Мы занимали свои места в окопах под гул возбужденных, быстро пьяневших бойцов (особенно молодых) и грохот начавшейся артиллерийской подготовки.

– Нельзя так пить, – торопливо говорил Родион Шмырёв. – Они же ничего не соображают.

Я его почти не слышал. Притянув за ворот шинели, крикнул на ухо:

– Не мудри, грамотей. Им и не надо много понимать. Пробежать поле, не останавливаясь, и ворваться в траншеи. А иначе не поднимешь.

Немецкие позиции окутались дымом. Взрывались снаряды, мины, что-то вспыхивало, поднимались фонтаны земли. По сигналу зеленой ракеты началась атака. Поле стало словно живым, превратилось в сплошную шевелящуюся массу. Как я понял, наступали при поддержке нескольких танков все три батальона.

– Танки… танки… они им сейчас дадут.

Грохот наших орудий и минометов утих. Люди бежали в основном молча. Лишь отдельные бойцы выкрикивали «За Родину! Ура!» или матерились. Молчали, чтобы сберечь силы и быстрее пробежать поле. Стрелять тоже никто не стрелял, хотя всем предписывалось вести огонь из личного оружия.

Зато бегло хлопали орудия «тридцатьчетверок», строчили танковые пулеметы. Немецкие позиции поначалу молчали, затем в разных концах засверкали вспышки.

Остановился один танк, остальные прибавили ходу. Усилился огонь немецких пулеметов, то в одном, то в другом месте падали люди.

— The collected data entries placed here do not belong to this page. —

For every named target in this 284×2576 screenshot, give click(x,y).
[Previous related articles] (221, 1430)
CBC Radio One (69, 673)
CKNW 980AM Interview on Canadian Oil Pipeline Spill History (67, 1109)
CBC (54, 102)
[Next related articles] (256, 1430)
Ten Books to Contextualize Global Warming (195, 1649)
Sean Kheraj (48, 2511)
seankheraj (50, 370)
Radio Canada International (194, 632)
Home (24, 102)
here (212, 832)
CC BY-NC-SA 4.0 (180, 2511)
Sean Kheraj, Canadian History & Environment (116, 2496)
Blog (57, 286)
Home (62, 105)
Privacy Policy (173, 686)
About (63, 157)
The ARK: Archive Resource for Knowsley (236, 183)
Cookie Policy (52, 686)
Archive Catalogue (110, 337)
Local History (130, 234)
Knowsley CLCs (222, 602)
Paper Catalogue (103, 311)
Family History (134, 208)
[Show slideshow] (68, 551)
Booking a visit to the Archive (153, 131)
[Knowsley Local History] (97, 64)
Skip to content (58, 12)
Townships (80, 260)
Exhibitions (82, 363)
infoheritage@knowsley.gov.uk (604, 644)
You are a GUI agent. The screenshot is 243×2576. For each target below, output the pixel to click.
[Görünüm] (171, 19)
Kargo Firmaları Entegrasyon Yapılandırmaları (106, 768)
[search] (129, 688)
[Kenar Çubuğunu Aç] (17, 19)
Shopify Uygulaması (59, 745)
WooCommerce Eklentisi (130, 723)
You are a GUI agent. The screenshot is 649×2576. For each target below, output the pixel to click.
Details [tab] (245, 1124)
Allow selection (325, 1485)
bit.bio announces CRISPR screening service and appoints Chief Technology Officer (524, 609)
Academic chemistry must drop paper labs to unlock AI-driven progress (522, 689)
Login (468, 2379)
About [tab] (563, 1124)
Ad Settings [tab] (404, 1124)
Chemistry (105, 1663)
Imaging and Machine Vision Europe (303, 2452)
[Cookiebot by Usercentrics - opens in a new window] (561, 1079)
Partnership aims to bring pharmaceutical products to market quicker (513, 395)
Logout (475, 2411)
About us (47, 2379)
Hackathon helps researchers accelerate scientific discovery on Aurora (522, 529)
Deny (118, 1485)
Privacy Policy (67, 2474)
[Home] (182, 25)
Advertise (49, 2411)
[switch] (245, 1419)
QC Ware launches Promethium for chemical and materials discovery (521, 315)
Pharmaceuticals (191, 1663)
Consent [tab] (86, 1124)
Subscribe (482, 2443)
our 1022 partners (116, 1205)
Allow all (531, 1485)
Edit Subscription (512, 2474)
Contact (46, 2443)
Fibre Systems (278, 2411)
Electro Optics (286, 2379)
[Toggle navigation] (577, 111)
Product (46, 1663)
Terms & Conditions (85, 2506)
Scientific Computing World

Все три моих расчета и «дегтярев» Родьки Шмырёва дружно стреляли. Противотанковое ружье работает быстро. Сильный удар отдачи, лязг затвора, выбрасывающего гильзу, и мой помощник Гриша Тищенко уже вставляет в казённик новый патрон.

Наши трассеры – зеленого цвета. Они за полсекунды пронизывают поле, исчезая в дымящихся немецких укреплениях. Это стрельба наугад, толку от нее мало.

Возле проволочных заграждений взрывается на мине и вспыхивает «тридцатьчетверка». Саперы возились там всю ночь, но мины, конечно, остались. Я вспоминаю инструкцию и даю своим команду:

– Вперед!

– Куда вперед? – крикнул второй номер из расчета Федора Долгушина, тот самый ефрейтор, который говорил, что нас перебьют, едва высунемся. – Глянь, сколько мертвецов валяется!

– Лежат, а не валяются! – крикнул я в ответ.

Вдвоем с Тищенко подхватили ружье. На плече болтался автомат, ремень оттягивали подсумки, за спиной – вещмешок с боеприпасами. Как побежишь с таким грузом?

Все же приспособились, побежали. Тяжелое ружье раскачивалось не в такт. Спотыкался то я, то Гриша. Вот и первые убитые. Протаявший от крови снег, задранные шинели, смерть раскидала людей как попало.

Навстречу брели двое раненых, опираясь друг на друга.

– Как там? – на секунду остановившись, спросили мы.